The leaders and all members of the Opposition in both houses saw the Bill as being partisan, opposed London's re-casting and celebrated its predecessor:
...you mean to go through with this execution of the London County Council because they have been so successful and they have been so strongly supported for 28 years by the electorate.
...we believe that it is a party political Bill. We have been told that it is "politics in the raw". It certainly is. If London County Council can be destroyed for political reasons, so can the City of London Common Council.
Five Conservative MPs (for North-West Croydon, South Croydon, Carshalton, Wimbledon and East Surrey) sympathised with a petition from 20,000 to 30,000 people from Croydon and two hillside semi-rural towns not to join London. Former Labour Home Secretary James Chuter Ede, a retired Surrey magistrate and county councillor, co-led the opposition in Committee, having met residents who were all "resolutely and determinedly opposed to the Bill." He was instrumental in getting his own area, Epsom and Ewell, completely excluded. Charles Doughty, MP for East Surrey (including Coulsdon and Purley), prophesied that "A shotgun marriage of the kind proposed in the Bill between Coulsdon, Purley and [the Borough of] Croydon can never be successful...The affinities of Coulsdon and Purley go south, not to the north and east. This is a very bad part of the Bill." The Bill passed, and the boundaries including this fusion, have lasted since 1 April 1965.
The Local Government Act 1972 provided a mechanism for councils to change their names: the London Borough of Hammersmith and the London Borough of Barking changed their names after their creation to contain a second locality, to form the London Borough of Hammersmith and Fulham and the London Borough of Barking and Dagenham.

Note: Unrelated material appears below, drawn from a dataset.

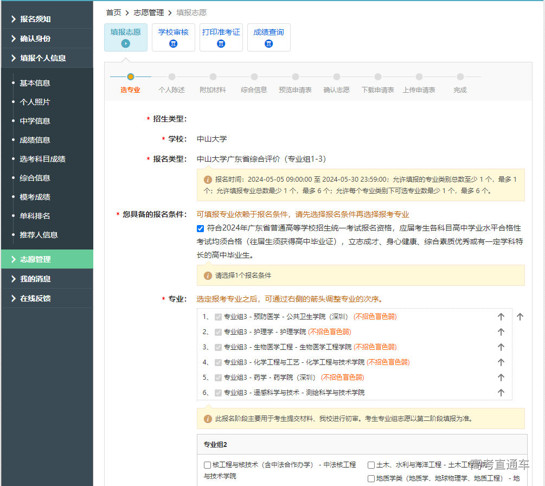Click up arrow beside 化学工程与工艺 major
The width and height of the screenshot is (545, 486).
(x=501, y=362)
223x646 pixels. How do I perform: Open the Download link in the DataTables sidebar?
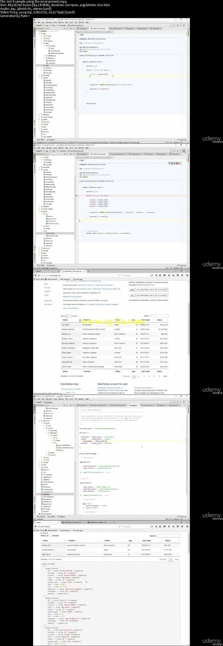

The Local Government Act 1985 abolished the Greater London Council and transferred its functions to the London borough councils, joint arrangements and to central government. The Inner London Education Authority continued to exist as a directly elected authority.
The Education Reform Act 1988 abolished the Inner London Education Authority and made the inner London boroughs education authorities.
The Greater London Authority Act 1999 created the Greater London Authority as a replacement for the Greater London Council.